WORK REQUEST »
Your answer must be the lines from the one holding "Where should I click to: Open" through the final line of the entries below, copied exactly, with no pictures.

(Stored items)
________________________________________

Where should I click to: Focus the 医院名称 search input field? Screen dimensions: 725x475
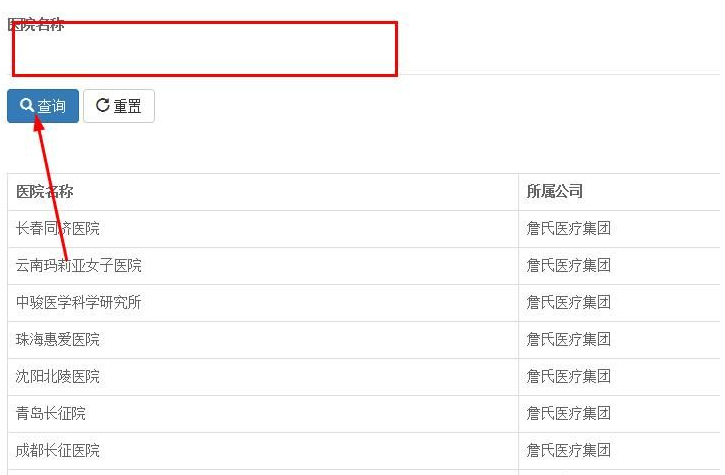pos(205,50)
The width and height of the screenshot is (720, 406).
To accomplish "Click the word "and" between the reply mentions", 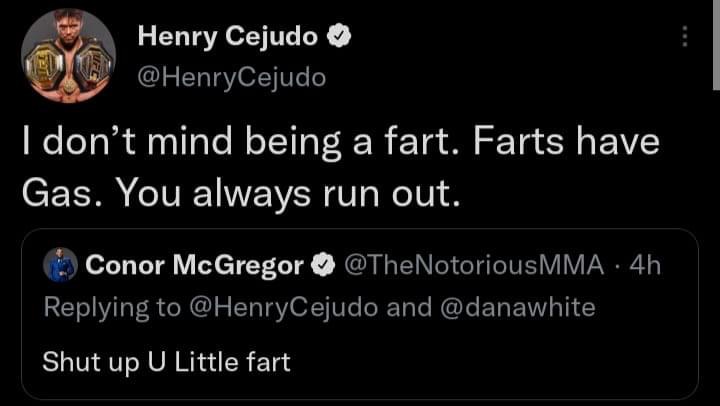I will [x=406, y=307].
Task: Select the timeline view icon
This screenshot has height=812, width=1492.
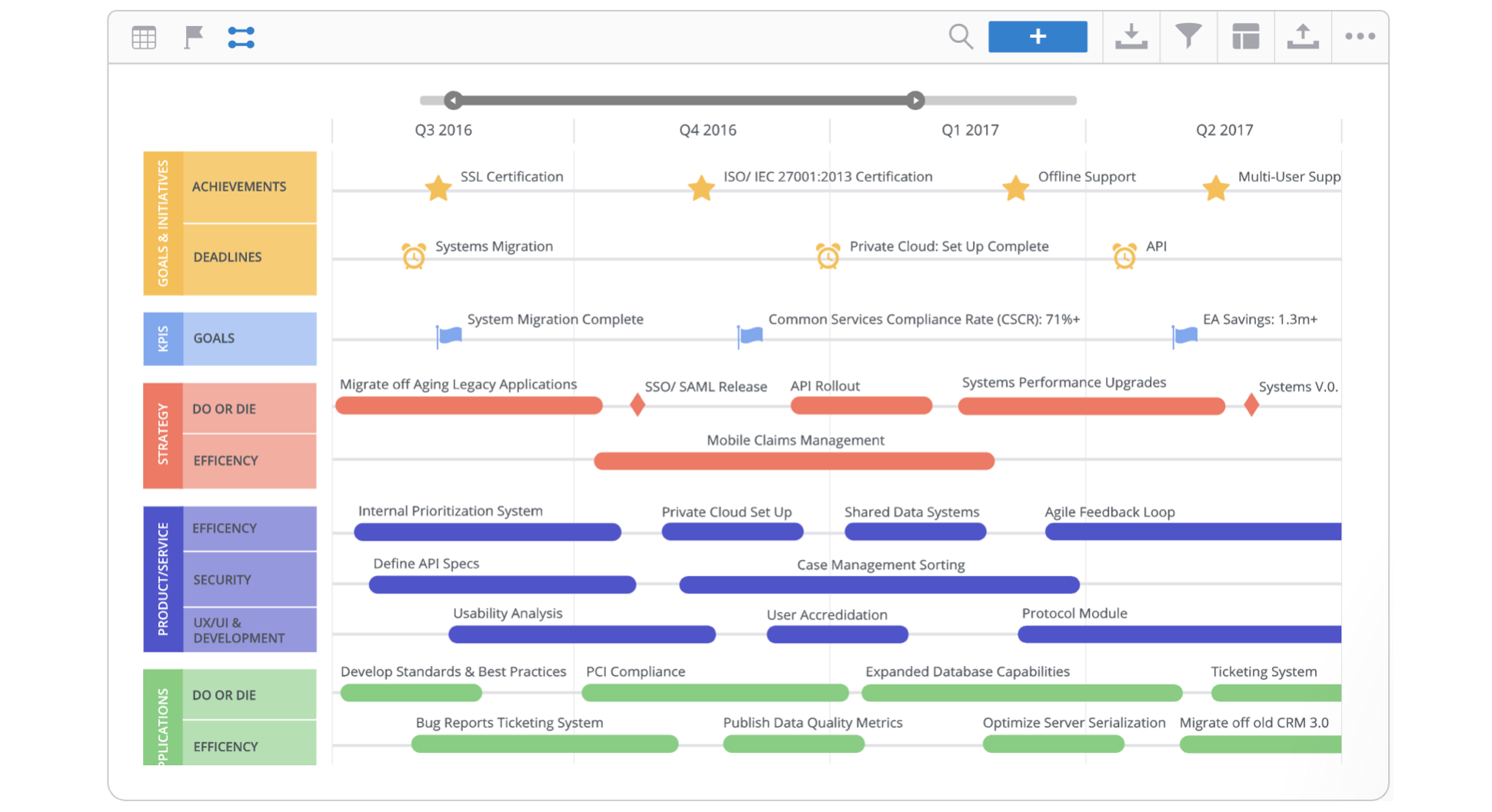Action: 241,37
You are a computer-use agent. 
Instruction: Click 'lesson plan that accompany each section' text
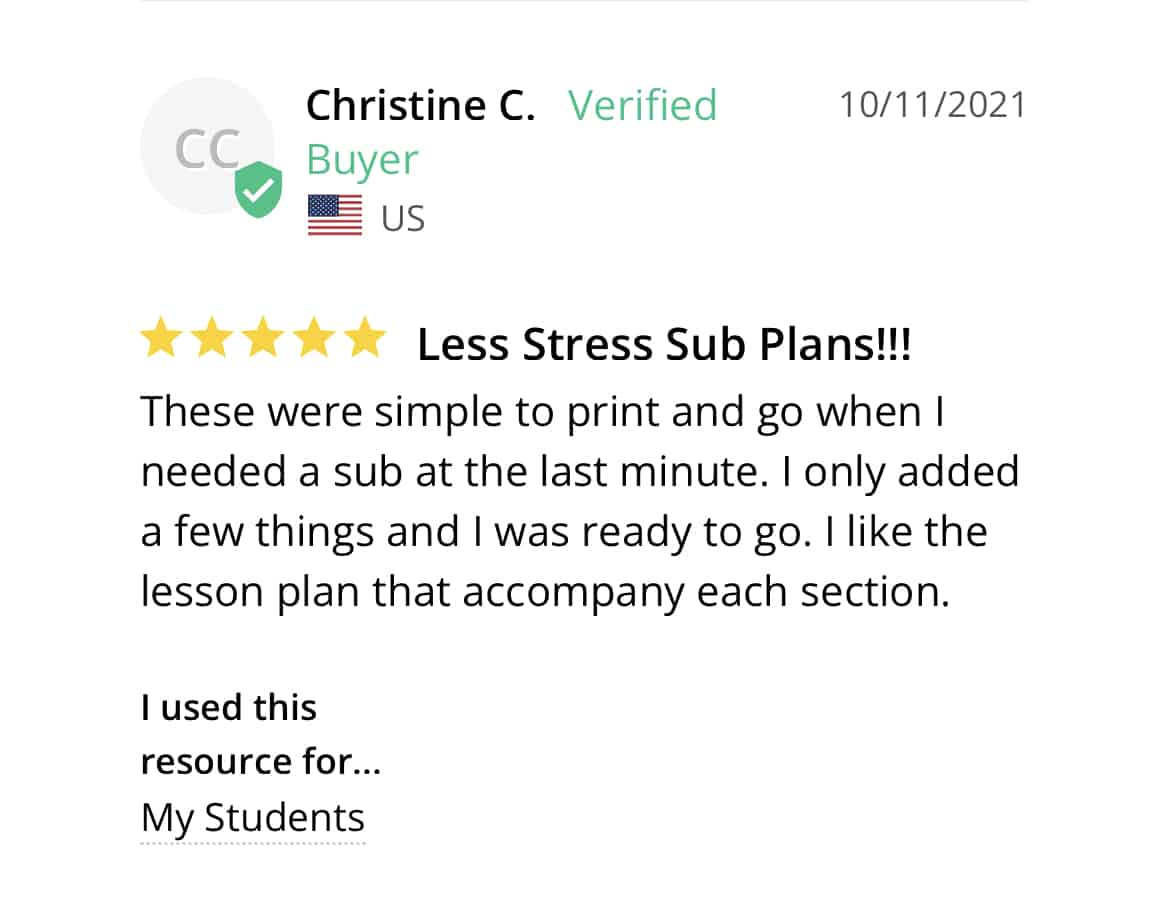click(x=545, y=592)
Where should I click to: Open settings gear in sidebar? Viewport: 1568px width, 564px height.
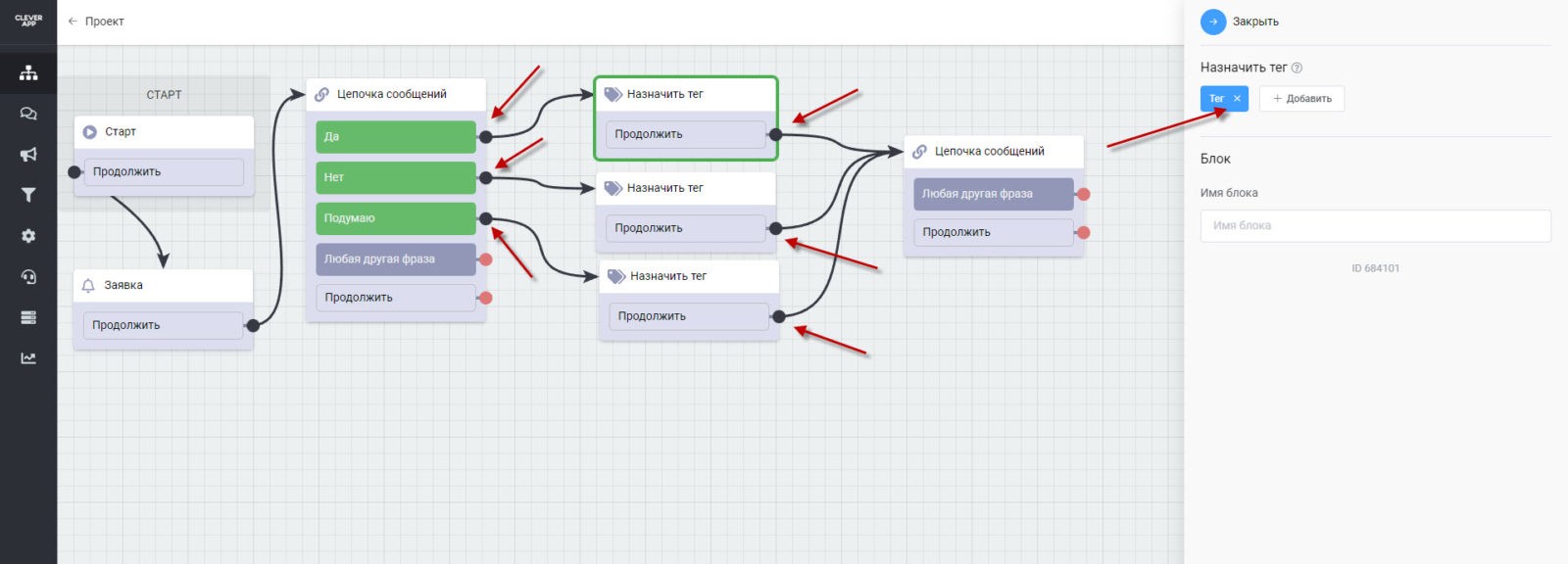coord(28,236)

________________________________________

RESULT »
Where should I click to: Open settings gear in sidebar? Viewport: 1568px width, 564px height.
coord(28,236)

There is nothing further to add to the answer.